Objective To investigate the moderating effect and mechanism of gene expression of ring finger protein 44 (RNF44) on proliferation and apoptosis of gastric cancer cells.

Methods The gene and protein expressions of RNF44 in gastric cancer cell lines and normal gastric mucosa cells were detected; the gastric cancer MKN45 cell lines and AGS cell lines were transfected with shRNF44 virus and oeRNF44 virus respectively, and the gene and protein expressions of RNF44, conditions of cell proliferation and cell apoptosis, the protein expressions of protein kinase B (AKT) and phosphorylated protein kinase B (p-AKT) were determined; the effect of AKT pathway inhibitor LYS294002 on the proliferation, apoptosis and AKT signaling protein of RNF44 gene overexpression cells was determined; the tumor growth, Ki-67 expression, AKT and p-AKT protein expression were determined in nude mouse subcutaneous tumor model constructed by MKN45 cell line.

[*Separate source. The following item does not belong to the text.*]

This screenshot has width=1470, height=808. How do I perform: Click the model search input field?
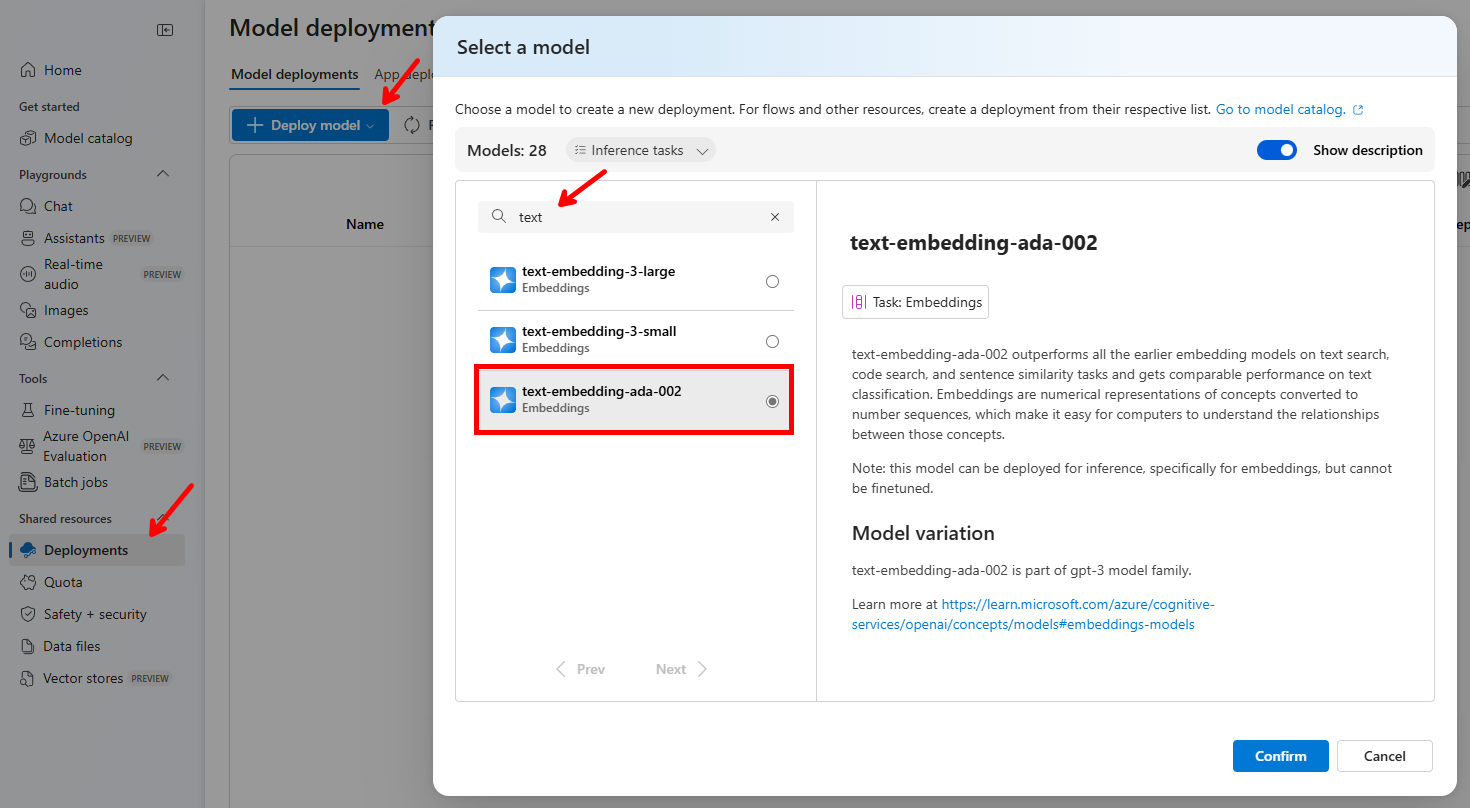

Results The gene and protein expression levels of RNF44 were the lowest in normal gastric mucosal GES-1 cells and the highest in gastric cancer MKN45 cell line. After transfected with lentivirus of RNF44 gene interference, the gene and protein expressions of RNF44 in MKN45 cell line decreased significantly, the cell proliferation ability decreased significantly, the apoptotic rate at early and late stages increased significantly, and the protein expressions of RNF44 and p-AKT decreased significantly (P < 0.05). After transfected with lentivirus of RNF44 gene overexpression, the gene and protein expression levels of RNF44 increased significantly in AGS cell line, the cell proliferation ability increased significantly, the apoptotic rate at early and late stages decreased significantly, and the protein expression levels of RNF44 and p-AKT increased significantly (P < 0.05). AKT inhibitors were able to reduce the proliferation ability of normal AGS cells or AGS cell lines with overexpression of the RNF44 gene, increase the apoptotic rate at early and late stages, and reduce the protein expression level of p-AKT. In the shRNF44 group, the size and mass of tumor tissues of nude mice were significantly lower than those in the shNC group, the expression of Ki-67 was significantly lower than that in the shNC group, and the protein expressions of RNF44 and p-AKT in tumor tissues were significantly lower than those in the shNC group (P < 0.05).

Conclusion The expression level of RNF44 gene has a moderating effect on the proliferation and apoptosis of gastric cancer cells. Overexpression of RNF44 can significantly inhibit tumor cell proliferation and promote apoptosis, while low expression of RNF44 can significantly promote tumor cell proliferation and inhibit apoptosis. RNF44 may play a moderating role by regulating the expression of p-AKT protein.